In general, spaCy’s performance is very close to Trankit Base for larger corpora and solidly in between Stanza and Trankit Base for smaller corpora. The part-of-speech tags and morphological features are on par with Trankit Base while UAS/LAS are slightly lower.

For smaller corpora and languages with rich morphology, spaCy’s edit tree lemmatizer is slightly worse than Stanza’s seq2seq lemmatizer. For corpora where lemmatization is primarily a segmentation task rather than a generation task (Korean-GSD, Korean-Kaist), the edit tree lemmatizer outperforms Stanza.

For most UD corpora and especially for smaller corpora, spaCy’s separate senter sentence segmenter performs better than the default parser-based segmentation. In general, if sentence boundaries are marked by punctuation, the senter component performs well, requiring much less training data than the parser.

Try out a pipeline

Install any udv25 pipeline from Explosion’s Hugging Face Hub repo. Find the link to install the pipeline at the top right under “Use in spaCy”.

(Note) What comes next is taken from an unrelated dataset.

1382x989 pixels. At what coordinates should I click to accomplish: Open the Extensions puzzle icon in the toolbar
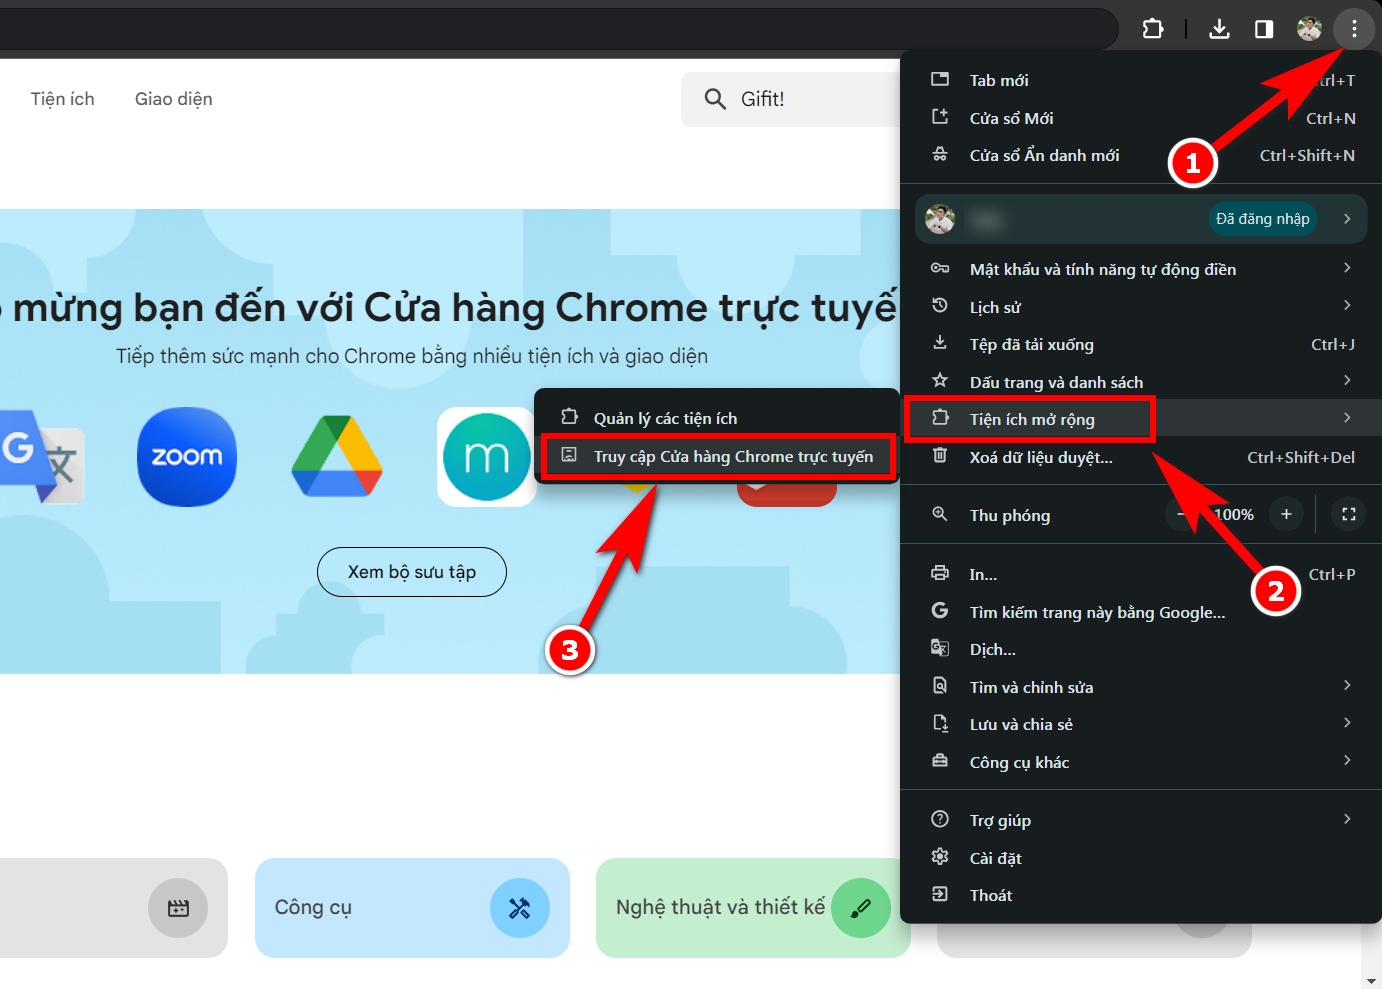coord(1152,28)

Install the model from the Huggingface Hub link
python -m pip install https://huggingface.co/explosion/en_udv25_englishewt_trf/resolve/main/en_udv25_englishewt_trf-any-py3-none-any.whl

Be aware that this will additionally install spacy-experimental to provide the experimental tokenizer and lemmatizer. If you haven’t already installed transformers, you might want to have a look at our recommended installation steps.

Once the pipeline is installed, load it like any other spaCy pipeline:

import spacy
spacy.prefer_gpu()
nlp = spacy.load("en_udv25_englishewt_trf")

UD benchmark project

If you would like to train and evaluate the same pipelines yourself, start with the UD benchmark project:

Clone the project
python -m spacy project clone benchmarks/ud_benchmark
cd ud_benchmark

By default, this project trains a pipeline on UD_English-EWT:

Download data, train, assemble and evaluate
python -m spacy project assets
python -m spacy project run all

You can edit project.yml to switch to a different UD corpus or edit the configs to try out different pipeline and training settings. See the full spaCy project docs for more information on working with the project assets, templates and remote storage.

In addition, you can use spacy-huggingface-hub to upload spaCy pipelines to your own repo, complete with model cards generated from the spaCy pipeline metadata.

Notes on use

These pipelines are published for benchmarking purposes and are not intended for production use. In production, a rule-based tokenizer for languages with whitespace or a language-specific word segmenter such as SudachiPy for Japanese is a better choice than the experimental tokenizer, which is not optimized for speed or memory use.

If you’re working with a specific language, you may be able to train a better, smaller model with a language-specific transformer model in place of xlm-roberta-base. spaCy can provide language-specific transformer recommendations with spacy init config --lang lang --gpu config.cfg or in the training quickstart with the GPU option.